Maroc et États-Unis : une alliance historique et stratégique toujours solide

Les relations entre le Maroc et les États-Unis s’enracinent dans une histoire diplomatique parmi les plus anciennes et les plus solides au monde. Dès l’indépendance des États-Unis en 1786, le Royaume du Maroc a été le premier pays à reconnaître officiellement leur souveraineté, scellant ainsi un pacte d’amitié qui traverse les siècles. Cette alliance, forgée dans l’adversité et consolidée par des décennies de coopération, reste aujourd’hui un pilier de la politique étrangère marocaine, notamment en matière de défense de l’intégrité territoriale du Sahara.

Une reconnaissance historique et un soutien indéfectible

Le 250ᵉ anniversaire de l’indépendance américaine a été l’occasion pour le Roi Mohammed VI d’adresser un message au président Donald Trump. Dans ce courrier, le Souverain a salué l’évolution des relations bilatérales, qualifiées de « riches et fructueuses », et rappelé avec fierté que le Maroc avait été la première nation à reconnaître les États-Unis. Il a également exprimé une gratitude profonde pour la décision américaine de reconnaître la souveraineté marocaine sur le Sahara, un acte qualifié de « gravée dans la mémoire des Marocains ».

Ces liens, nourris par une amitié pluriséculaire et une fidélité réciproque, ont atteint leur apogée sous les deux mandats de Donald Trump. Le Souverain a souligné que cette alliance, aussi bien politique que sécuritaire, s’est illustrée par un soutien constant et sans faille à la cause marocaine.

Une coopération sécuritaire et commerciale en plein essor

Sur le plan militaire, la collaboration entre Rabat et Washington est érigée en « modèle d’excellence ». Le Souverain a notamment cité l’exercice African Lion, symbole de cette synergie opérationnelle. Parallèlement, les échanges commerciaux entre les deux pays ont atteint des niveaux historiques, reflétant une dynamique économique aussi robuste que les liens politiques.

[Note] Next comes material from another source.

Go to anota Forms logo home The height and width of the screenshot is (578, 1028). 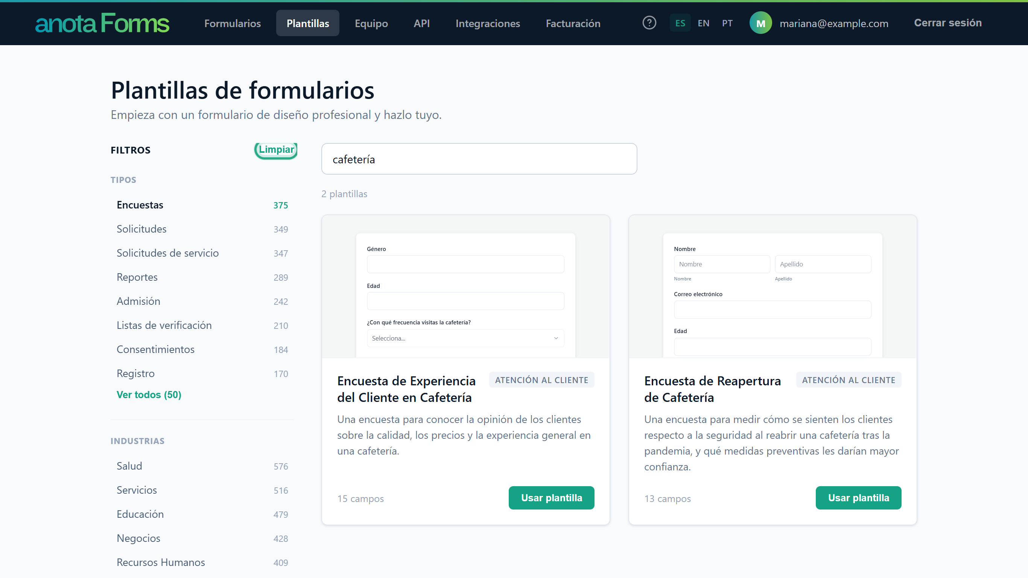[x=102, y=23]
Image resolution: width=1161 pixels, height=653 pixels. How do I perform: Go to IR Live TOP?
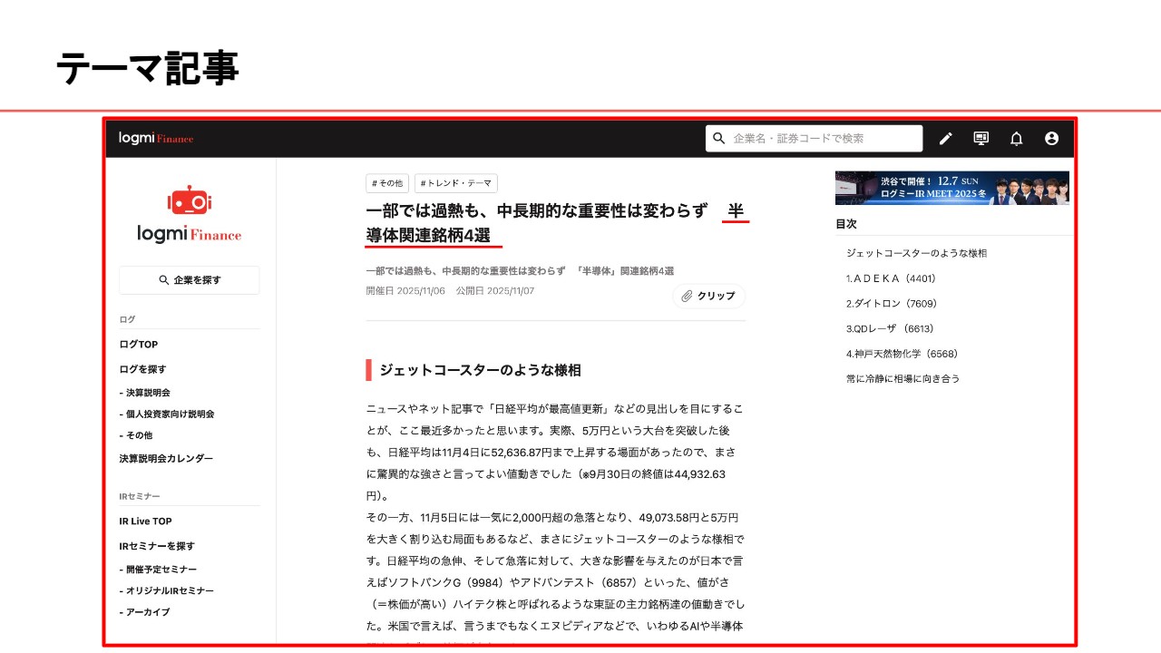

Cette relation exceptionnelle ne doit rien au hasard. Dès leur indépendance, les États-Unis ont bénéficié du soutien indéfectible du Maroc. Lors de la guerre civile qui a secoué le pays au XIXᵉ siècle, le Royaume a refusé toute partition et a aidé les autorités américaines à traquer les séparatistes ayant tenté de s’installer à Tanger, tout en leur interdisant d’utiliser ses ports. Une telle loyauté, envers une puissance lointaine, constitue un héritage diplomatique unique, un patrimoine politique à valoriser et à promouvoir à l’échelle mondiale.

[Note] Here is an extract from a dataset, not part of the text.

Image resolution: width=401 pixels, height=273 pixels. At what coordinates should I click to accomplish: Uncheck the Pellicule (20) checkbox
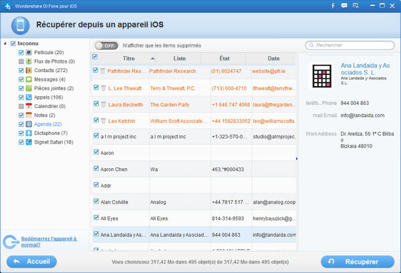click(21, 53)
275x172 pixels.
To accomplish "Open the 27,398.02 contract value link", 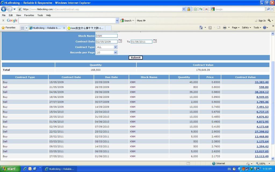I will [x=261, y=132].
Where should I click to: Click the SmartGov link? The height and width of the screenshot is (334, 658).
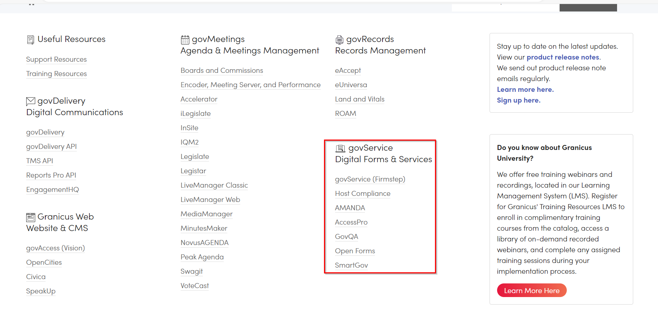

Un legs diplomatique à honorer et à préserver

Ce partenariat, indéfectible et porteur d’enseignements, doit être considéré comme une dette morale que les États-Unis ont contractée envers le Maroc. Une dette que chaque génération se doit d’honorer, en veillant à ne jamais porter atteinte aux intérêts vitaux du Royaume, à sa souveraineté ou à son intégrité territoriale. Cette alliance, forgée dans le respect et la confiance mutuels, reste un exemple à suivre pour les relations internationales.